**TASK TO CARRY OUT:** Copy the lines below verbatim, starting at the line that contains "has width=1316, height=740." and stopping after the line that contains "rotation is located".

**LISTED ENTRIES:**
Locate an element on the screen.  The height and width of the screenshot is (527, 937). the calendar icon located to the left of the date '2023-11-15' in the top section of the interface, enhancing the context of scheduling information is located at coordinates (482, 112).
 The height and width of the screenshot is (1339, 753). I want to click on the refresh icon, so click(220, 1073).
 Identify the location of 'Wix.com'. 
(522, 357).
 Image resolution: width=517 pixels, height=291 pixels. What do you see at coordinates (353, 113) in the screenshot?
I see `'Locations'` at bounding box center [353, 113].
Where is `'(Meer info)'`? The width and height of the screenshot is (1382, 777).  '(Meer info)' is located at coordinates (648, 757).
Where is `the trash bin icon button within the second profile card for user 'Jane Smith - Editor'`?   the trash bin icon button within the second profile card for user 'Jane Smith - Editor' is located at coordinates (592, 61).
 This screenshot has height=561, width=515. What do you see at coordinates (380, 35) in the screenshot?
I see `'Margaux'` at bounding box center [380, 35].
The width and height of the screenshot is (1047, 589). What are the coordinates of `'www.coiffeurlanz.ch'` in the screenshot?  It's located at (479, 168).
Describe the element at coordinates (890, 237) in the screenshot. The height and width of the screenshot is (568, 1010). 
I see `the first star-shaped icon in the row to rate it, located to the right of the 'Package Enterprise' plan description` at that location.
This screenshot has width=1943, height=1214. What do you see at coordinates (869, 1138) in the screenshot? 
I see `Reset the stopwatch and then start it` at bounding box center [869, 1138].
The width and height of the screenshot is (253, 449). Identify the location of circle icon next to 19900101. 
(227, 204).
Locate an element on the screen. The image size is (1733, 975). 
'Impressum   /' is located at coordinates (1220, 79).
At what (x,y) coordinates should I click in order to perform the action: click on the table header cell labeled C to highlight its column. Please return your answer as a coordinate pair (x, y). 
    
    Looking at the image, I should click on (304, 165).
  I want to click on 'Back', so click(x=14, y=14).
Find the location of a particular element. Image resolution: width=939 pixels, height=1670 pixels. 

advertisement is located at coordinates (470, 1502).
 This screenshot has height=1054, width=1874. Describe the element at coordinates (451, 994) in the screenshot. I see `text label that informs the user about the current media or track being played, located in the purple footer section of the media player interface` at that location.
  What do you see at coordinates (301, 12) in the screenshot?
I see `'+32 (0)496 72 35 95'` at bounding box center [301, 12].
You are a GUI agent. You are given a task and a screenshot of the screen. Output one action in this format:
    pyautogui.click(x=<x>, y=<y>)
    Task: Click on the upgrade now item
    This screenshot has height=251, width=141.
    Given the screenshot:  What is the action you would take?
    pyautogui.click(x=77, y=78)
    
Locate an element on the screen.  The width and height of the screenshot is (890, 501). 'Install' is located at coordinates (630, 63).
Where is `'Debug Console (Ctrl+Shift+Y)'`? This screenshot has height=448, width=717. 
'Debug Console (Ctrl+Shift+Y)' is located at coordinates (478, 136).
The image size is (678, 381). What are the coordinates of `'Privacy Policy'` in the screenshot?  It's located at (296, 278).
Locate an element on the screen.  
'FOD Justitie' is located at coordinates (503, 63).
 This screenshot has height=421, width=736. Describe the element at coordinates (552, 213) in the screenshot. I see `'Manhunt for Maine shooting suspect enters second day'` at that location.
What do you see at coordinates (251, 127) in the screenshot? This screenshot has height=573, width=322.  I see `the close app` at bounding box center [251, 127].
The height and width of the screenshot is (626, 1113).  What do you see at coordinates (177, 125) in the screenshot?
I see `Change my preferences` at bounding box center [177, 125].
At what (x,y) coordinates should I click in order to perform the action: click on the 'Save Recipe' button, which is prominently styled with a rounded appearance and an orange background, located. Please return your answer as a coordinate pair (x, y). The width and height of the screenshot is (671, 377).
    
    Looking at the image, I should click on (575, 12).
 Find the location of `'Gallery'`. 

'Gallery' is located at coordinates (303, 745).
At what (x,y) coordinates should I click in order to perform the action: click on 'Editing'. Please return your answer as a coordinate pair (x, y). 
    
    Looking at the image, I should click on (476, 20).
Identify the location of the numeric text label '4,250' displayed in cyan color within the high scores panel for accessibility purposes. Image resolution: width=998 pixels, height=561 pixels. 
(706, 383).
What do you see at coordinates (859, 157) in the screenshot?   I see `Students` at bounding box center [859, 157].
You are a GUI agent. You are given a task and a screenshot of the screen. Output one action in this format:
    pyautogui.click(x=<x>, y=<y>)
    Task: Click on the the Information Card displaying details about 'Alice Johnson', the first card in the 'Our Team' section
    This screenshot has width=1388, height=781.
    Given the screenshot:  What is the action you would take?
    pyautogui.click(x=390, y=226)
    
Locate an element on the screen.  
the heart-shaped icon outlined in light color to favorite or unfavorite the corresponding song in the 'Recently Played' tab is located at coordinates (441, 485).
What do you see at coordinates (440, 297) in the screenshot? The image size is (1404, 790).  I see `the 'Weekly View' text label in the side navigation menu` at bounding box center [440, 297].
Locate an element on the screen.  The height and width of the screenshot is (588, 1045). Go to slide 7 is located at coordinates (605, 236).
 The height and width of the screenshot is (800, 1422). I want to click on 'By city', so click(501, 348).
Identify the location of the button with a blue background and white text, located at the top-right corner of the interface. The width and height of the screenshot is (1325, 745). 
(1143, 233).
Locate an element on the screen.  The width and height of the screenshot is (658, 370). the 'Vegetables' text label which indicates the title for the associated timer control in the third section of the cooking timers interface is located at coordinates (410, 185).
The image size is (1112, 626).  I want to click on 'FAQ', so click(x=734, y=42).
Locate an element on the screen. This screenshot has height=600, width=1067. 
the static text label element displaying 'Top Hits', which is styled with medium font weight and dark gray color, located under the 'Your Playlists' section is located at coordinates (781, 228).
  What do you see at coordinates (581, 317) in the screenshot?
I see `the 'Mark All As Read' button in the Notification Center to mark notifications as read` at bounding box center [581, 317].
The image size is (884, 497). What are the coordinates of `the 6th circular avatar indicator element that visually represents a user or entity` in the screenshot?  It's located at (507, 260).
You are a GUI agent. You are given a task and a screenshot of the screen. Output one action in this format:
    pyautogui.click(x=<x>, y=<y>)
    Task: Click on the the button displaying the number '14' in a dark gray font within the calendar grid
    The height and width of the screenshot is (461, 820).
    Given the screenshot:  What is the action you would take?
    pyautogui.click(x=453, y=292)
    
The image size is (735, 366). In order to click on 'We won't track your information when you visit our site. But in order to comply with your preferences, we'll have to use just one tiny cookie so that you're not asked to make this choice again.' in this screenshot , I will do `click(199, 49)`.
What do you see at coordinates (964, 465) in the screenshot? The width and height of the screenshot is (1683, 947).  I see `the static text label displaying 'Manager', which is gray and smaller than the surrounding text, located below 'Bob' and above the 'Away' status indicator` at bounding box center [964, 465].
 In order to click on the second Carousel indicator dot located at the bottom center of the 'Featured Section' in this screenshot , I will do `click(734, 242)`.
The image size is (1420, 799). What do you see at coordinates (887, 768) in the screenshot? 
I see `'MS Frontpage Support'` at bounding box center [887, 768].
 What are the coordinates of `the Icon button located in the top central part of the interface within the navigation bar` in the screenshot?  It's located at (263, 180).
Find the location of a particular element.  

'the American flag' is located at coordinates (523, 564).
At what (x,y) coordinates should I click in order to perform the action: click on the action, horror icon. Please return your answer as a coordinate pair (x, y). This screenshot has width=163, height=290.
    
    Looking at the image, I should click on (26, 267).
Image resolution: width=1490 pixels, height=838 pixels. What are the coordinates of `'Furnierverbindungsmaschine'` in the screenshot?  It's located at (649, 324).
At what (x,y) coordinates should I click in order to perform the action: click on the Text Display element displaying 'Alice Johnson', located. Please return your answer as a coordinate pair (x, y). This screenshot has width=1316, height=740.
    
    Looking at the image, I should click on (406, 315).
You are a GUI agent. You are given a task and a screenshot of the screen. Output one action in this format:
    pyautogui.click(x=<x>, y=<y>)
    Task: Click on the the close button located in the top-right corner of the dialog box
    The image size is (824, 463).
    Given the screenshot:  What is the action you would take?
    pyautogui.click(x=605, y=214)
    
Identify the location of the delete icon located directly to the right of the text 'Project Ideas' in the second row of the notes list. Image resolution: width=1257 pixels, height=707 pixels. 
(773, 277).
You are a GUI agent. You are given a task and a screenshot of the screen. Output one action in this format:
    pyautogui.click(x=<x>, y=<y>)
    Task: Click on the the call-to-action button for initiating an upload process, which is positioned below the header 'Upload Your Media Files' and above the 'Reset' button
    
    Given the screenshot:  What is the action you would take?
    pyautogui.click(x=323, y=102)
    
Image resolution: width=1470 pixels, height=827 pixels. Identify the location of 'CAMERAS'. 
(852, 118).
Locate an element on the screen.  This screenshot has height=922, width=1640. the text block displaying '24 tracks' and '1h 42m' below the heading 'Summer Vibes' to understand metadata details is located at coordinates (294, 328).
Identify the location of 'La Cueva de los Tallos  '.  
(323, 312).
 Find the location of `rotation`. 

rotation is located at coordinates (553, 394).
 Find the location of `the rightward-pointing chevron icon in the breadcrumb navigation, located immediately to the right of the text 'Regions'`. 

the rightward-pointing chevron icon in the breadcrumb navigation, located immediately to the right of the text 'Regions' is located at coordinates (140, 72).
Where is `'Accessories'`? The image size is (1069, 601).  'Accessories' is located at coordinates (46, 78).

**EXERCISE RESULT:**
At what (x,y) coordinates should I click in order to perform the action: click on the Text Display element displaying 'Alice Johnson', located. Please return your answer as a coordinate pair (x, y). This screenshot has width=1316, height=740.
    
    Looking at the image, I should click on (406, 315).
You are a GUI agent. You are given a task and a screenshot of the screen. Output one action in this format:
    pyautogui.click(x=<x>, y=<y>)
    Task: Click on the the close button located in the top-right corner of the dialog box
    The image size is (824, 463).
    Given the screenshot:  What is the action you would take?
    pyautogui.click(x=605, y=214)
    
Identify the location of the delete icon located directly to the right of the text 'Project Ideas' in the second row of the notes list. Image resolution: width=1257 pixels, height=707 pixels. 
(773, 277).
You are a GUI agent. You are given a task and a screenshot of the screen. Output one action in this format:
    pyautogui.click(x=<x>, y=<y>)
    Task: Click on the the call-to-action button for initiating an upload process, which is positioned below the header 'Upload Your Media Files' and above the 'Reset' button
    
    Given the screenshot:  What is the action you would take?
    pyautogui.click(x=323, y=102)
    
Image resolution: width=1470 pixels, height=827 pixels. Identify the location of 'CAMERAS'. 
(852, 118).
Locate an element on the screen.  This screenshot has height=922, width=1640. the text block displaying '24 tracks' and '1h 42m' below the heading 'Summer Vibes' to understand metadata details is located at coordinates (294, 328).
Identify the location of 'La Cueva de los Tallos  '.  
(323, 312).
 Find the location of `rotation`. 

rotation is located at coordinates (553, 394).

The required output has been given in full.